There could be any number of these Observables, so I need to write a function that checks if each Observable is done otherwise waits till each is finished.

I'm assuming I can create an array push every new Observable there and when it's completed remove it by index. But is it good solution?

Where I want to use it. For example I have a page where user upload photos any amount asynchronously and then he press Finish button. Once he pressed Finish button I need to wait till ALL dynamically created Observables are completed.

Upvotes: 3

Views: 8805

Answers (2)

bryan60
bryan60

Reputation: 29355

you should use higher order observables for this, your exact use case will dictate the exact operator, but forkJoin seems a good candidate:

forkJoin(
  this.server.doRequest1(),
  this.server.doRequest2(),
  this.server.doRequest3(),
  this.server.doRequest4()
).subscribe(vals => console.log('all values', vals));

forkJoin won't emit till all innter observables have completed. making it the operator of choice for waiting for multiple observables to complete. You can also feed it an array of observables. There are multiple other operators that may fulfill your case too, such as concat, merge, combineLatest or a few others.

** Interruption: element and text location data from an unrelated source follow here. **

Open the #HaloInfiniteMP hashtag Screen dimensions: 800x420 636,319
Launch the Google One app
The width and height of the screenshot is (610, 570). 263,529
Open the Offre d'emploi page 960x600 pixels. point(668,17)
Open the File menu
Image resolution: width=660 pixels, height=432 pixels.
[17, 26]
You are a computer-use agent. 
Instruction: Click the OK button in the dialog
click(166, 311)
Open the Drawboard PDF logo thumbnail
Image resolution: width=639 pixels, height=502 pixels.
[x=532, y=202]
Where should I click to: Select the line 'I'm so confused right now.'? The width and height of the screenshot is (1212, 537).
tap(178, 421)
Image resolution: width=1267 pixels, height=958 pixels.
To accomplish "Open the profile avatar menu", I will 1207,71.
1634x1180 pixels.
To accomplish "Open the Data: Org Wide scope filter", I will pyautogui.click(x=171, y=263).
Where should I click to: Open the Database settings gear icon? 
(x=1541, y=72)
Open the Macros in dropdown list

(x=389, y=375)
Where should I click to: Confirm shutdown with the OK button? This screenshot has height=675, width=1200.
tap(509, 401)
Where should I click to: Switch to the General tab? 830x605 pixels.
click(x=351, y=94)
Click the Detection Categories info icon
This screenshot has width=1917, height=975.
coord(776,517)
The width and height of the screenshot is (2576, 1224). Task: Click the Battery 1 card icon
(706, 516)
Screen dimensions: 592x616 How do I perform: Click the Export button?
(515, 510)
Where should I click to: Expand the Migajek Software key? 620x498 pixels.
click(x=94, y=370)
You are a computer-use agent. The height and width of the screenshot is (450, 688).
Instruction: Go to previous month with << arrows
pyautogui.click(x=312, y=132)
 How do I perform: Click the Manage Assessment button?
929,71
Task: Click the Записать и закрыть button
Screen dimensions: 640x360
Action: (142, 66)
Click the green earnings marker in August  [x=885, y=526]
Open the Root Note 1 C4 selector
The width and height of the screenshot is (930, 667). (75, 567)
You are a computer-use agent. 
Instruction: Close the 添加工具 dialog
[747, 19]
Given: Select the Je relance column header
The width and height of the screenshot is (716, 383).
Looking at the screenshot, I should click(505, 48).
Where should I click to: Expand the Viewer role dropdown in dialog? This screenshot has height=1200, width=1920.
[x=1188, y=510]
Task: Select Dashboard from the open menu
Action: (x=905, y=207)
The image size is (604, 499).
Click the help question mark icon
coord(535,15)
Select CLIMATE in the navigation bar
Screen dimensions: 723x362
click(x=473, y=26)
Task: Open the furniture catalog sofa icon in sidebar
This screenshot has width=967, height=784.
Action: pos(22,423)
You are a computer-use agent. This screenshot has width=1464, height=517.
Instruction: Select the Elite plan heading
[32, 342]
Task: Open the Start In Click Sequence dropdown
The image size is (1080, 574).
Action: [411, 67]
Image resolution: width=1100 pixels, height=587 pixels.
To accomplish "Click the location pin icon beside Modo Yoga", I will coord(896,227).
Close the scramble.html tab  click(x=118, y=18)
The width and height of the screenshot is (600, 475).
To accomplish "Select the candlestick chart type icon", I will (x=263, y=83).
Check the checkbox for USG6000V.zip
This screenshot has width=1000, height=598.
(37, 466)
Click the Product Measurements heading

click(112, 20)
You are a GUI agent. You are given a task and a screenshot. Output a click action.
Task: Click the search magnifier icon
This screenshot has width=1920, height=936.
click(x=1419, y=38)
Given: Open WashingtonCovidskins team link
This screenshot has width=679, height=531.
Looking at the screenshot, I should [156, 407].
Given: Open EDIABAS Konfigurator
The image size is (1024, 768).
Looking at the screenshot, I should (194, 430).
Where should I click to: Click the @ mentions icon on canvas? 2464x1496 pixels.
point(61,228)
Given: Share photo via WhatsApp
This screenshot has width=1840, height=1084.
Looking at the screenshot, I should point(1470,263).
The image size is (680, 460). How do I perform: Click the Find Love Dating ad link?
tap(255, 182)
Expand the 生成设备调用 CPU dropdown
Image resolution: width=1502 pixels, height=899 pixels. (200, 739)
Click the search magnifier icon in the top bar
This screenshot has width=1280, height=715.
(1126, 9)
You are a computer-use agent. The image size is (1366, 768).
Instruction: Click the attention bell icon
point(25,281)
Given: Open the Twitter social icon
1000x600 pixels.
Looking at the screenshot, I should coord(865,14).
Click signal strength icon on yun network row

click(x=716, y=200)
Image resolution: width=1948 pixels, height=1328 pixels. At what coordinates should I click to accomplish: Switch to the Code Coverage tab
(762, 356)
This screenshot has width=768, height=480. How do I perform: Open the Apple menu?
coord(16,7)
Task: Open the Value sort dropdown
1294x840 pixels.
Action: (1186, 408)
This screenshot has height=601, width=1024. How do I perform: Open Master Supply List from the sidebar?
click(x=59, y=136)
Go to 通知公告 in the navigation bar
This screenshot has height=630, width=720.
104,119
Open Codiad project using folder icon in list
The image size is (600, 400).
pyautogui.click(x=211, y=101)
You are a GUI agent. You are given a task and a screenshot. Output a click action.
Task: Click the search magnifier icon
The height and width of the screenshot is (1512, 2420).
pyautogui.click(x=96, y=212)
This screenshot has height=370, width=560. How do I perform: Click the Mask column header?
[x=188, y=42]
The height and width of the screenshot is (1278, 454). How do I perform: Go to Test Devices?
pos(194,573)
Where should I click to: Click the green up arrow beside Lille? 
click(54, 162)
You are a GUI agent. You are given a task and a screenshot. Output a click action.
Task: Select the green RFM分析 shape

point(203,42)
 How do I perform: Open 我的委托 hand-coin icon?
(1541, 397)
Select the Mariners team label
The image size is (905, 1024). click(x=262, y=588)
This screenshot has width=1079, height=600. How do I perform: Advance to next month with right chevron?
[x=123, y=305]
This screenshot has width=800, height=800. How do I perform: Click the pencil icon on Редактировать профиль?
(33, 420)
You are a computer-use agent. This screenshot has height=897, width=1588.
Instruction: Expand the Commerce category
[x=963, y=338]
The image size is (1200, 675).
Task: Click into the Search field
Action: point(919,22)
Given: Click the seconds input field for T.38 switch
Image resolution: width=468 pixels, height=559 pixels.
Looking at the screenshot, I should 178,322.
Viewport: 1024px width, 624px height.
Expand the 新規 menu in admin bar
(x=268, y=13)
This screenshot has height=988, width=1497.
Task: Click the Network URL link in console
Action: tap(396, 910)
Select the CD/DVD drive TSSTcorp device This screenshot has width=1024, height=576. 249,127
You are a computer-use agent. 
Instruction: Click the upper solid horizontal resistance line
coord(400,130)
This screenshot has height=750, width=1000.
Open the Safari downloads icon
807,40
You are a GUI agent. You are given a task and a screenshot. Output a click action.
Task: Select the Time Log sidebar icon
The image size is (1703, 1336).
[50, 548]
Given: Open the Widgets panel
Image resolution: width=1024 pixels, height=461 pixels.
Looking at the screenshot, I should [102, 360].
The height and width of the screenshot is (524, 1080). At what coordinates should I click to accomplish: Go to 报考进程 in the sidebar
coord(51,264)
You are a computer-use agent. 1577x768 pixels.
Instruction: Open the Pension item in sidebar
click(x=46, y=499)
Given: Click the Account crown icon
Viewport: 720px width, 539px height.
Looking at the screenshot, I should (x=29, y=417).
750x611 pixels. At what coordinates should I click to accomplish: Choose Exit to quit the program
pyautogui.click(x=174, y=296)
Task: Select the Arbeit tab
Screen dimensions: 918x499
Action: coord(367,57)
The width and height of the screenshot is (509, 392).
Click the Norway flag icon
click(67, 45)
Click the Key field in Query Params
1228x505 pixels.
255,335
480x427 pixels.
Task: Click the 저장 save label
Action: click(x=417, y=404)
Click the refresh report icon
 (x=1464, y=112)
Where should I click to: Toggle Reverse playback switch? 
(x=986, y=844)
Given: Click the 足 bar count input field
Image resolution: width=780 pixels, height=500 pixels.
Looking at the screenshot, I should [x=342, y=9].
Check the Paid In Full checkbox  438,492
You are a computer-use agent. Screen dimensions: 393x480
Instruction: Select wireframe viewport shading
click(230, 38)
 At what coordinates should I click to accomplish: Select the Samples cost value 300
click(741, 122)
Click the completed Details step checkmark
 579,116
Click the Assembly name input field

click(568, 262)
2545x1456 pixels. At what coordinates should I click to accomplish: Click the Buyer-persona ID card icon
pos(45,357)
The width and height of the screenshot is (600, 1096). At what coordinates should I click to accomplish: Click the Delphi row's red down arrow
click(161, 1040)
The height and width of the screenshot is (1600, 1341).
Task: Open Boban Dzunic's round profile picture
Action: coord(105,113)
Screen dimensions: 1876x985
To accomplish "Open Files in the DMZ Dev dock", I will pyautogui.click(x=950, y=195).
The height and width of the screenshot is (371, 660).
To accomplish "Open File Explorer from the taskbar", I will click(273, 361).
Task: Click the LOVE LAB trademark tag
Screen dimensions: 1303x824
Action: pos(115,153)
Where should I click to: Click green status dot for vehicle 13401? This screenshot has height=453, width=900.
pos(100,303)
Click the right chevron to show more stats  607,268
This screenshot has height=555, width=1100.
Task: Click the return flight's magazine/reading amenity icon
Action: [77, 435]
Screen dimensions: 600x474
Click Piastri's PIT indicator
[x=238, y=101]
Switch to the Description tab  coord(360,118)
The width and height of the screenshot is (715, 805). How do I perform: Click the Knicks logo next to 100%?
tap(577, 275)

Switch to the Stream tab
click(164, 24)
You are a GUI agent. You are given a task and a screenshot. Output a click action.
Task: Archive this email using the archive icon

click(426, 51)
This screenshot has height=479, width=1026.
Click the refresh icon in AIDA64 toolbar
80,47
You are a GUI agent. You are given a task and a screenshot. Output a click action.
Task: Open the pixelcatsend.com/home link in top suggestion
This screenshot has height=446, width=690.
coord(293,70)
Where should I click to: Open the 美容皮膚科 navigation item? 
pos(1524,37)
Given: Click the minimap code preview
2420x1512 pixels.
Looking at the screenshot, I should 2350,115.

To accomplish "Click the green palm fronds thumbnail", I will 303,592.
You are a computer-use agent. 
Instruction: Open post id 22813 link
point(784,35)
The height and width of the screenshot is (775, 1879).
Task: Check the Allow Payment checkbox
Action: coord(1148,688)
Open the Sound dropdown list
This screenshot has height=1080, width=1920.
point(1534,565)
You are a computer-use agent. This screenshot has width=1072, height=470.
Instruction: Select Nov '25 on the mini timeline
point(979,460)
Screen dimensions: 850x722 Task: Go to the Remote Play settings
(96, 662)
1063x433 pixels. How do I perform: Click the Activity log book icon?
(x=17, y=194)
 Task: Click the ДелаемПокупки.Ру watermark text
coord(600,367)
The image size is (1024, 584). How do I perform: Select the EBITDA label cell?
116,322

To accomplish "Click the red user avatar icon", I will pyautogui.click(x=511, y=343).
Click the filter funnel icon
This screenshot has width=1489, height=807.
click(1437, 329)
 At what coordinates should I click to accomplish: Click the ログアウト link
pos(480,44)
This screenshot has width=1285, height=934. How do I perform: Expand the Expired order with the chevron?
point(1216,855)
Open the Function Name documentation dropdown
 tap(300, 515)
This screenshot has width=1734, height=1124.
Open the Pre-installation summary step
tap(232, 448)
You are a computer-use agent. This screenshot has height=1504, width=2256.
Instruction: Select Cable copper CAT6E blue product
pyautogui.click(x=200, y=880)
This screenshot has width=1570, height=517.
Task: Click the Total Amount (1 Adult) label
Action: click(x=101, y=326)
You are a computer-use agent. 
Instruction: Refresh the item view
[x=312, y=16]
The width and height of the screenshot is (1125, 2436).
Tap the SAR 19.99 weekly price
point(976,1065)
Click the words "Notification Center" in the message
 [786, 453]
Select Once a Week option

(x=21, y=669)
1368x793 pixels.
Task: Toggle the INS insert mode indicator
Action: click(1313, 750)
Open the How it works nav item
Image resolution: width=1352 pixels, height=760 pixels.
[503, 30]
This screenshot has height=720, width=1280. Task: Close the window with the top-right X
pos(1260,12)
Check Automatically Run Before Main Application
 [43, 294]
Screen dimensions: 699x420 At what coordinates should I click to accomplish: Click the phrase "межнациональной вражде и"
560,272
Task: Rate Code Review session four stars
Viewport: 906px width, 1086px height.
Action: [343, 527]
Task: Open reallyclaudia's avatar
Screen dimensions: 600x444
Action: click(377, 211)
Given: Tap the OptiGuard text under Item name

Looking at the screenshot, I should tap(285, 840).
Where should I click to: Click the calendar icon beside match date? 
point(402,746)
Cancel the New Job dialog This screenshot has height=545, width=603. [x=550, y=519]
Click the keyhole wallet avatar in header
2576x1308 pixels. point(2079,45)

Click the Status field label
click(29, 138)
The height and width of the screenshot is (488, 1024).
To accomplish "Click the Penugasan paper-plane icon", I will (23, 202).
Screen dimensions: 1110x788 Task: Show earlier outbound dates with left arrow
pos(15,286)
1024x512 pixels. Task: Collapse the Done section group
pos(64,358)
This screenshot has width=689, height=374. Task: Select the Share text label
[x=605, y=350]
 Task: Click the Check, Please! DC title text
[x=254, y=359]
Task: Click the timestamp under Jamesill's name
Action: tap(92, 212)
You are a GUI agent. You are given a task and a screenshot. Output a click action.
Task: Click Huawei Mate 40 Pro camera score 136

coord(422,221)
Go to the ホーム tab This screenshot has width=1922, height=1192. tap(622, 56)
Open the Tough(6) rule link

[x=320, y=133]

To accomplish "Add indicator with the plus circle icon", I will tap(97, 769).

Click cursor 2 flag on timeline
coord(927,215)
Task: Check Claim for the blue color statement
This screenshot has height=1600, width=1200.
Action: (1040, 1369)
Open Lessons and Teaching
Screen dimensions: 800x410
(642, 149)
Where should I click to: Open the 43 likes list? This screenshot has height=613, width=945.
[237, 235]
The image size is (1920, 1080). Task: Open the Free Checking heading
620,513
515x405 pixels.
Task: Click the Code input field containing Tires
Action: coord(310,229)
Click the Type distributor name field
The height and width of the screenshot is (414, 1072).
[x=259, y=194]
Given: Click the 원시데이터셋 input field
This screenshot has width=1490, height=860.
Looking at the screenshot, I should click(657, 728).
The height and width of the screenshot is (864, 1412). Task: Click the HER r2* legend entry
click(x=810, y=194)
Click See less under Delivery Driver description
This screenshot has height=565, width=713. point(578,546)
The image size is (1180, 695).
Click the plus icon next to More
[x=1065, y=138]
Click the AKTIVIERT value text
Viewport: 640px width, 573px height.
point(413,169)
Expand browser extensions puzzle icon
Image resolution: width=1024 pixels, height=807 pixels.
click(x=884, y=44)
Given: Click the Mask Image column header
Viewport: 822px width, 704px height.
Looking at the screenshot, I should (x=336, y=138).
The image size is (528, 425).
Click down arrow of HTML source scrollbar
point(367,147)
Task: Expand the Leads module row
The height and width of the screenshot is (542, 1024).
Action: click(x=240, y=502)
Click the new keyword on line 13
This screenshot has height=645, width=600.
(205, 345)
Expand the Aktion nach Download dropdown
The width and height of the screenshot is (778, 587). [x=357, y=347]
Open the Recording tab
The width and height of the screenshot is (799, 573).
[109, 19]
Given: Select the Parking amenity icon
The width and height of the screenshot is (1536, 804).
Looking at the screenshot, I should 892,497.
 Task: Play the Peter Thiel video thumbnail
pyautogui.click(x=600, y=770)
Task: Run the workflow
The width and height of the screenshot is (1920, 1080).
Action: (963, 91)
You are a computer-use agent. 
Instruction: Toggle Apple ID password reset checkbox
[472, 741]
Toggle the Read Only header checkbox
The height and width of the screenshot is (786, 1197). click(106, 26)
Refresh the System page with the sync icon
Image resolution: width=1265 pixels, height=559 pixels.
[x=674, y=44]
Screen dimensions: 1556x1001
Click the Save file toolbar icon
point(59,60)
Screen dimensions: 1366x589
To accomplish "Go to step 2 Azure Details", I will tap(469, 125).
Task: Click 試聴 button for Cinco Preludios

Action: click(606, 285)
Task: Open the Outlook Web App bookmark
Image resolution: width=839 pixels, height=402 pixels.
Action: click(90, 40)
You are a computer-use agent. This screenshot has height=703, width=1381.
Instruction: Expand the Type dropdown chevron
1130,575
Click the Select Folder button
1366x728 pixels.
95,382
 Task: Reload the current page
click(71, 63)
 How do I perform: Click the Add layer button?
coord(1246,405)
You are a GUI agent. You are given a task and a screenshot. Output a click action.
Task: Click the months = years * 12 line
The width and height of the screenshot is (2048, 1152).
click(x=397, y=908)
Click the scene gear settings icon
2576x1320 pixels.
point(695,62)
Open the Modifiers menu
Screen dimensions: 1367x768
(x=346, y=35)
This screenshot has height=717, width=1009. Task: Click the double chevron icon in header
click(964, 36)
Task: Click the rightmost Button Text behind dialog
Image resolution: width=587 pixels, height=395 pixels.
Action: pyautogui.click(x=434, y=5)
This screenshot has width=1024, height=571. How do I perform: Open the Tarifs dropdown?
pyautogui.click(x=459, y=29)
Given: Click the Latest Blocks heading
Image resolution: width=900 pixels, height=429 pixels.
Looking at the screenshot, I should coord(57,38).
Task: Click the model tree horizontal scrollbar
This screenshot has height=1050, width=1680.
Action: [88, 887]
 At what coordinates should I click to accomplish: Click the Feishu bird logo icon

edit based on more details:

in the use case described in your update, you'll still want to use a higher order observable, but forkjoin is not what you want. you'll want to use a local subject to accomplish the goal as wanting to kick off each observable as it is selected and waiting for them all to be done complicates things a little (but not too much):

suppose you had a template like:

<button (click)="addPhoto()">Add Photo</button>

<button (click)="finish()">Finish</button>

where the add photo button gets the users photo and all that, and finish is your completion, you could have a component like this:

private addPhoto$ = new Subject();

constructor() {
  this.addPhoto$.pipe(
    mergeMap(() => this.uploadPhoto()),
  ).subscribe(
    (resp) => console.log('resp', resp),
    (err) => console.log('err', err),
    () => console.log('complete')
  );
}

private uploadPhoto() {
  // stub to simulate upload
  return timer(3000);
}

addPhoto() {
  this.addPhoto$.next();
}

finish() {
  this.addPhoto$.complete();
}

if you run this code, you'll see that the photo adds will emit in the subscribe handler as they complete, but complete will only fire once all the photo uploads have completed and the user has clicked finish.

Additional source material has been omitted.